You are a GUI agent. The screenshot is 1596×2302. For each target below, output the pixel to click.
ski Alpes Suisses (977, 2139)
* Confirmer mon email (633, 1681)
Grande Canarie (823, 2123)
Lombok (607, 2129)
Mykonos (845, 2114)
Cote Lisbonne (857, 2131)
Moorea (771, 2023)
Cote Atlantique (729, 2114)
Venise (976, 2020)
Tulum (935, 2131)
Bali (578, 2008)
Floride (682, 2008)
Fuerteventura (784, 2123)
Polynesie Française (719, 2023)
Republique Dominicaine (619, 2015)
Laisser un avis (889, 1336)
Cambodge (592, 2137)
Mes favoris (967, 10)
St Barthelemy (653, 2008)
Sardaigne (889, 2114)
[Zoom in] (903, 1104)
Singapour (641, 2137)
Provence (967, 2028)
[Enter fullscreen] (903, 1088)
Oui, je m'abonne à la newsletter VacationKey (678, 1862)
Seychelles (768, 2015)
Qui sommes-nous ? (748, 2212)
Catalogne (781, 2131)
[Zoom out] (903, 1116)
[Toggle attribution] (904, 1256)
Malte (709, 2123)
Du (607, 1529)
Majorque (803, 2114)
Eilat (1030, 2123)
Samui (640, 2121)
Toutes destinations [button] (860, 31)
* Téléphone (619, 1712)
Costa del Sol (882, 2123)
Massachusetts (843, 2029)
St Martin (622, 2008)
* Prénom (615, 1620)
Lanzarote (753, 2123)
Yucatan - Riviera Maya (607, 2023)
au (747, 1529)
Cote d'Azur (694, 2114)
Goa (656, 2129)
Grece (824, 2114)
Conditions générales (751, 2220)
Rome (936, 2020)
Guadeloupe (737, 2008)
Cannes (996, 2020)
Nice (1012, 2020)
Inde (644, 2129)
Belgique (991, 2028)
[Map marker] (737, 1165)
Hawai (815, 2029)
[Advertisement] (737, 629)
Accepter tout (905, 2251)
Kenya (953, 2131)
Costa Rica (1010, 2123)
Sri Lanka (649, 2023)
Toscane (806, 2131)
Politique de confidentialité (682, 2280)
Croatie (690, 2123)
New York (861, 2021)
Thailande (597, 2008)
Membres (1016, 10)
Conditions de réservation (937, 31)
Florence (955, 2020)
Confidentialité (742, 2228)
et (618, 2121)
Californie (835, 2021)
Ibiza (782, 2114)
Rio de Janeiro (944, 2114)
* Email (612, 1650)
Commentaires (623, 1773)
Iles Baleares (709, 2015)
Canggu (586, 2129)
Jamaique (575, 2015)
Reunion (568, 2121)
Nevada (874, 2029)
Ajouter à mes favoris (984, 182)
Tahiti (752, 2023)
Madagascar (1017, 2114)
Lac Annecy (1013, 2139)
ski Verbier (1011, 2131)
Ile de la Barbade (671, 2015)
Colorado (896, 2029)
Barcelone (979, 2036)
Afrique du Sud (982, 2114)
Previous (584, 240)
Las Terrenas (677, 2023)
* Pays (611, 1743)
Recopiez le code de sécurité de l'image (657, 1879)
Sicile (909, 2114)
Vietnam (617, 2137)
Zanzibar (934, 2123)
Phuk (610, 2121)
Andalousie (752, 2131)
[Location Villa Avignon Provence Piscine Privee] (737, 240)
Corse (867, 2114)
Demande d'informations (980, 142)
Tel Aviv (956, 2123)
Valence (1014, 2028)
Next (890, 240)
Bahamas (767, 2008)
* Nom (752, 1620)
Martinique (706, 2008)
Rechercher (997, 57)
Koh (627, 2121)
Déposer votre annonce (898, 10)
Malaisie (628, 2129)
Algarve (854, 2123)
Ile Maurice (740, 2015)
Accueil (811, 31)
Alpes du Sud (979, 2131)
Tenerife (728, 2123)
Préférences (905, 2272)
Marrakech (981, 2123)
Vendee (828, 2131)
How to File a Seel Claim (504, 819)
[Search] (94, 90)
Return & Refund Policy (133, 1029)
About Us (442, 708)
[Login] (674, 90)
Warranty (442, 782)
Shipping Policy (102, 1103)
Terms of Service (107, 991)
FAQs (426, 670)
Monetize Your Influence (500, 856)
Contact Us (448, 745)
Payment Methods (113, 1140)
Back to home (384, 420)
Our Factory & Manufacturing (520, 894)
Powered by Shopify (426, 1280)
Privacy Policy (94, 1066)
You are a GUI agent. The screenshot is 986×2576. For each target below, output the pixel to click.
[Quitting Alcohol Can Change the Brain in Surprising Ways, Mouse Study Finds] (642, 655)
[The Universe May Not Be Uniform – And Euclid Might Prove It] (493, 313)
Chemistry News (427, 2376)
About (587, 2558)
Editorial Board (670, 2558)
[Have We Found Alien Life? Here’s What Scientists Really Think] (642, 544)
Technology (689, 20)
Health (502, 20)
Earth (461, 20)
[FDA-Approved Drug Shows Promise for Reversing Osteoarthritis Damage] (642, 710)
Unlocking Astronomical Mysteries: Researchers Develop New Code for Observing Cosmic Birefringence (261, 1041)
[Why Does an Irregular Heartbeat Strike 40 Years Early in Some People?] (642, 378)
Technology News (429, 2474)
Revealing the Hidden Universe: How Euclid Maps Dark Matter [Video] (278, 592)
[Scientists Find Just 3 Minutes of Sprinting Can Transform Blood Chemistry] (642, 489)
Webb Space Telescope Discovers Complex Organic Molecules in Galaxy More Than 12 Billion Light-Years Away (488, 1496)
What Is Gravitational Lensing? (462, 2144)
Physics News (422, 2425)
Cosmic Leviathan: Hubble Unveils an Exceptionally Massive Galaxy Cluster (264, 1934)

□ □ □ □ □

■ **WHAT TO PRODUCE**:
Once more, print all the records exactly.

■ **RESPONSE TO THE TASK**:
You are a GUI agent. The screenshot is 1596×2302. For each target below, output the pixel to click.
ski Alpes Suisses (977, 2139)
* Confirmer mon email (633, 1681)
Grande Canarie (823, 2123)
Lombok (607, 2129)
Mykonos (845, 2114)
Cote Lisbonne (857, 2131)
Moorea (771, 2023)
Cote Atlantique (729, 2114)
Venise (976, 2020)
Tulum (935, 2131)
Bali (578, 2008)
Floride (682, 2008)
Fuerteventura (784, 2123)
Polynesie Française (719, 2023)
Republique Dominicaine (619, 2015)
Laisser un avis (889, 1336)
Cambodge (592, 2137)
Mes favoris (967, 10)
St Barthelemy (653, 2008)
Sardaigne (889, 2114)
[Zoom in] (903, 1104)
Singapour (641, 2137)
Provence (967, 2028)
[Enter fullscreen] (903, 1088)
Oui, je m'abonne à la newsletter VacationKey (678, 1862)
Seychelles (768, 2015)
Qui sommes-nous ? (748, 2212)
Catalogne (781, 2131)
[Zoom out] (903, 1116)
[Toggle attribution] (904, 1256)
Malte (709, 2123)
Du (607, 1529)
Majorque (803, 2114)
Eilat (1030, 2123)
Samui (640, 2121)
Toutes destinations [button] (860, 31)
* Téléphone (619, 1712)
Costa del Sol (882, 2123)
Massachusetts (843, 2029)
St Martin (622, 2008)
* Prénom (615, 1620)
Lanzarote (753, 2123)
Yucatan - Riviera Maya (607, 2023)
au (747, 1529)
Cote d'Azur (694, 2114)
Goa (656, 2129)
Grece (824, 2114)
Conditions générales (751, 2220)
Rome (936, 2020)
Guadeloupe (737, 2008)
Cannes (996, 2020)
Nice (1012, 2020)
Inde (644, 2129)
Belgique (991, 2028)
[Map marker] (737, 1165)
Hawai (815, 2029)
[Advertisement] (737, 629)
Accepter tout (905, 2251)
Kenya (953, 2131)
Costa Rica (1010, 2123)
Sri Lanka (649, 2023)
Toscane (806, 2131)
Politique de confidentialité (682, 2280)
Croatie (690, 2123)
New York (861, 2021)
Thailande (597, 2008)
Membres (1016, 10)
Conditions de réservation (937, 31)
Florence (955, 2020)
Confidentialité (742, 2228)
et (618, 2121)
Californie (835, 2021)
Ibiza (782, 2114)
Rio de Janeiro (944, 2114)
* Email (612, 1650)
Commentaires (623, 1773)
Iles Baleares (709, 2015)
Canggu (586, 2129)
Jamaique (575, 2015)
Reunion (568, 2121)
Nevada (874, 2029)
Ajouter à mes favoris (984, 182)
Tahiti (752, 2023)
Madagascar (1017, 2114)
Lac Annecy (1013, 2139)
ski Verbier (1011, 2131)
Ile de la Barbade (671, 2015)
Colorado (896, 2029)
Barcelone (979, 2036)
Afrique du Sud (982, 2114)
Previous (584, 240)
Las Terrenas (677, 2023)
* Pays (611, 1743)
Recopiez le code de sécurité de l'image (657, 1879)
Sicile (909, 2114)
Vietnam (617, 2137)
Zanzibar (934, 2123)
Phuk (610, 2121)
Andalousie (752, 2131)
[Location Villa Avignon Provence Piscine Privee] (737, 240)
Corse (867, 2114)
Demande d'informations (980, 142)
Tel Aviv (956, 2123)
Valence (1014, 2028)
Next (890, 240)
Bahamas (767, 2008)
* Nom (752, 1620)
Martinique (706, 2008)
Rechercher (997, 57)
Koh (627, 2121)
Déposer votre annonce (898, 10)
Malaisie (628, 2129)
Algarve (854, 2123)
Ile Maurice (740, 2015)
Accueil (811, 31)
Alpes du Sud (979, 2131)
Tenerife (728, 2123)
Préférences (905, 2272)
Marrakech (981, 2123)
Vendee (828, 2131)
How to File a Seel Claim (504, 819)
[Search] (94, 90)
Return & Refund Policy (133, 1029)
About Us (442, 708)
[Login] (674, 90)
Warranty (442, 782)
Shipping Policy (102, 1103)
Terms of Service (107, 991)
FAQs (426, 670)
Monetize Your Influence (500, 856)
Contact Us (448, 745)
Payment Methods (113, 1140)
Back to home (384, 420)
Our Factory & Manufacturing (520, 894)
Powered by Shopify (426, 1280)
Privacy Policy (94, 1066)
You are a GUI agent. The screenshot is 986×2576. For each target below, output the pixel to click.
[Quitting Alcohol Can Change the Brain in Surprising Ways, Mouse Study Finds] (642, 655)
[The Universe May Not Be Uniform – And Euclid Might Prove It] (493, 313)
Chemistry News (427, 2376)
About (587, 2558)
Editorial Board (670, 2558)
[Have We Found Alien Life? Here’s What Scientists Really Think] (642, 544)
Technology (689, 20)
Health (502, 20)
Earth (461, 20)
[FDA-Approved Drug Shows Promise for Reversing Osteoarthritis Damage] (642, 710)
Unlocking Astronomical Mysteries: Researchers Develop New Code for Observing Cosmic Birefringence (261, 1041)
[Why Does an Irregular Heartbeat Strike 40 Years Early in Some People?] (642, 378)
Technology News (429, 2474)
Revealing the Hidden Universe: How Euclid Maps Dark Matter [Video] (278, 592)
[Scientists Find Just 3 Minutes of Sprinting Can Transform Blood Chemistry] (642, 489)
Webb Space Telescope Discovers Complex Organic Molecules in Galaxy More Than 12 Billion Light-Years Away (488, 1496)
What Is Gravitational Lensing? (462, 2144)
Physics News (422, 2425)
Cosmic Leviathan: Hubble Unveils an Exceptionally Massive Galaxy Cluster (264, 1934)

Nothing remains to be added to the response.